There have been several attempts to prepare CAS thin films to fabricate single junction solar cells, where fairly low efficiencies between 0.46 % for sputtered thin film Cu3SbS4 solar cells and 3.22 % for CuSbS2 have been obtained.3,4 One of the challenges for the Cu-Sb-S system is the poor thermal stability of CAS particles. Decomposition of the most promising phases, such as Cu3SbS4 and CuSbS2, during thermal treatments can significantly change the films electrical and optical properties, which then limits the solar cell efficiency.5There are still many strategies that need to be investigated for the CAS absorber layers to reduce film defects and film decomposition, which should increase efficiencies for CAS-based solar cell devices.

Typically higher efficiencies are obtained for photovoltaic devices prepared using vacuum deposition techniques. This solid state approach can be difficult since the fine control over the final film composition is challenging for CAS materials, since many phases can coexist due to their nearly identical thermodynamic stability.1 However, for CAS and Cu2ZnSnS4(CZTS) the highest efficiencies have been obtained for solution processed devices. For these systems, the use of nanoparticle inks to prepare thin film based solar cells may be a cost-effective approach for producing higher performance solar cells.

There are many challenges related to the solution-based synthesis of uniform CAS nanoparticles with controlled properties. We have used the hot-injection method to produce CAS, since the method provides a high level of supersaturation of reagents for a very short instant of time causing rapid formation of nuclei.6 This nucleation step and the use of proper capping agents lead to the formation of monodisperse and uniform nanoparticles. In this study, we have synthesized colloidal famatinite (Cu3SbS4) nanoparticles. X-ray diffraction results indicated that optimization of the synthesis conditions allows selective formation of the Cu3SbS4 phase without other impurities. Thin films were deposited by spin-coating nanoparticle inks, and their optical and electrical properties were studied. Optimization of post-deposition annealing conditions was performed to obtain large grain films of the desired phase. Characterization of the CAS nanoparticles and films was performed using scanning electron microscopy, transmission electron microscopy, Raman spectroscopy, and UV-Vis-NIR spectroscopy to evaluate effects of synthesis conditions on the nanoparticle properties and also to evaluate the optimization of films obtained by post-deposition annealing steps. The goal of these studies is to determine the most effective method to enhance CAS film optical and electrical properties to achieve high efficiency CAS thin film solar cells.

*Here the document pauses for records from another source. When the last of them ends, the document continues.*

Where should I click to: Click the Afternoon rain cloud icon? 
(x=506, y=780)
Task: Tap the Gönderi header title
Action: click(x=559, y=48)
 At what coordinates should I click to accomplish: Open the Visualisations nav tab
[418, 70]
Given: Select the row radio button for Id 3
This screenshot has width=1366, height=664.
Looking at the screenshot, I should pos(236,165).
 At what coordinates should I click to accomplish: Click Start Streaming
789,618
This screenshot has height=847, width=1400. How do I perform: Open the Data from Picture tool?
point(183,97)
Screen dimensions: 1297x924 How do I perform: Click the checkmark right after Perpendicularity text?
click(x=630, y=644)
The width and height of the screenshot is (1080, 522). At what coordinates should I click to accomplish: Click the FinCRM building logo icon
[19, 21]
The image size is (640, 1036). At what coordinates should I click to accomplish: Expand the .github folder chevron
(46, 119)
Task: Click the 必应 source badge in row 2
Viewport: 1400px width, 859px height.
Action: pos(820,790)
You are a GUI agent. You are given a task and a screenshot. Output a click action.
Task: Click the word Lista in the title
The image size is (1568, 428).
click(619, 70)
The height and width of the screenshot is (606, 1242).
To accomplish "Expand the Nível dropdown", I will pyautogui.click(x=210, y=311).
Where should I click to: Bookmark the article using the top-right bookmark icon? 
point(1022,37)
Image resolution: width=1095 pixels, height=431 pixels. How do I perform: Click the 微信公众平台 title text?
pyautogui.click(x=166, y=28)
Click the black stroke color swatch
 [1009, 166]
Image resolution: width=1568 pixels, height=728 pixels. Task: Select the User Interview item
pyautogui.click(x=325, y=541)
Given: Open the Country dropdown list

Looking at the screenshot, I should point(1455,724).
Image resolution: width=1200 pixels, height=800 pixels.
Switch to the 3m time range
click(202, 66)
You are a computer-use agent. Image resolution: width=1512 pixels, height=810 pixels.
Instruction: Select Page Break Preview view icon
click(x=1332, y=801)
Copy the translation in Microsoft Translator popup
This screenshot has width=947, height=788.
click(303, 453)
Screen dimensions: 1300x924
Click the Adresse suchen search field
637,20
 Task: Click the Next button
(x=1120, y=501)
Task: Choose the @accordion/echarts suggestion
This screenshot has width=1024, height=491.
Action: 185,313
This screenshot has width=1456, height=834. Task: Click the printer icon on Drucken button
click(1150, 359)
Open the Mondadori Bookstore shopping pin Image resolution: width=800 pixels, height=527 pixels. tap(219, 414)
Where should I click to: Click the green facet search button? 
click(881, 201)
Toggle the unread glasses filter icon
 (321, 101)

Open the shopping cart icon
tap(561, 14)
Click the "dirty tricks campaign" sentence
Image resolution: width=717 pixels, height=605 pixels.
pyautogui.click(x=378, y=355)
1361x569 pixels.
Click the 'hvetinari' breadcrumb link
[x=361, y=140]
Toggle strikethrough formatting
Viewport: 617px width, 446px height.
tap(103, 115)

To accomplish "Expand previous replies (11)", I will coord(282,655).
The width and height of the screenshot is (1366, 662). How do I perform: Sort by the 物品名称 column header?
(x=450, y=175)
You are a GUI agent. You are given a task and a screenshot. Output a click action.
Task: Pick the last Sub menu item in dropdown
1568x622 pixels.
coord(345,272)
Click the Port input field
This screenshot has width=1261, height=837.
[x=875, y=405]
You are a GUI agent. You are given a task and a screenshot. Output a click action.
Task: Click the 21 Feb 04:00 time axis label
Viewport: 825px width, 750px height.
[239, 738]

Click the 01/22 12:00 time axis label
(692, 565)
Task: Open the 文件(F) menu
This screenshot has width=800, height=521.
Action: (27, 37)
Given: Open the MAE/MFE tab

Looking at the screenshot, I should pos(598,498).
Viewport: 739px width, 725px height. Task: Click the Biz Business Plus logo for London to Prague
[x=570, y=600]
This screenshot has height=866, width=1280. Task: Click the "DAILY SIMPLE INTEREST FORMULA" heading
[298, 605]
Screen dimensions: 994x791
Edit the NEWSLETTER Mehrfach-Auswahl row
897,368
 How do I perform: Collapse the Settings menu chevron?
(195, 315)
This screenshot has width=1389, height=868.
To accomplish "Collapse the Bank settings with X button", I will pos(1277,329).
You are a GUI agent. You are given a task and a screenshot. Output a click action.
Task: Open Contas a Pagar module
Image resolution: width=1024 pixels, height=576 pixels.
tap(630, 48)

1. Ramasamy, K., et al., "Selective Nanocrystal Synthesis and Calculated Electronic Structure of All Four Phases of Copper–Antimony–Sulfide," Chemistry of Materials, 26, pp. 2891–2899 (2014).

2. Van Embden, J. and Tachibana, Y., "Synthesis and characterisation of famatinite copper antimony sulfide nanocrystals," Journal of Materials Chemistry, 22, pp. 11466-11469 (2012).

3. Franzer, N. D., et al., "Study of RF sputtered Cu3SbS4 thin-film solar cells," Photovoltaic Specialist Conference (PVSC), 2014 IEEE 40th, pp. 2326–2328 ( 2014).

4. Banu, S., et al., "Fabrication and characterization of cost-efficient CuSbS2 thin film solar cells using hybrid inks," Solar Energy Materials and Solar Cells, 151, pp. 14–23 (2016).

5. Welch, A. W., et al., "Self-regulated growth and tunable properties of CuSbS2 solar absorbers," Solar Energy Materials and Solar Cells, 132, pp. 499–506 (2015).

6. Kwon, S. G. and Hyeon, T., "Formation Mechanisms of Uniform Nanocrystals via Hot-Injection and Heat-Up Methods," Small, 7, pp. 2685–2702 (2011).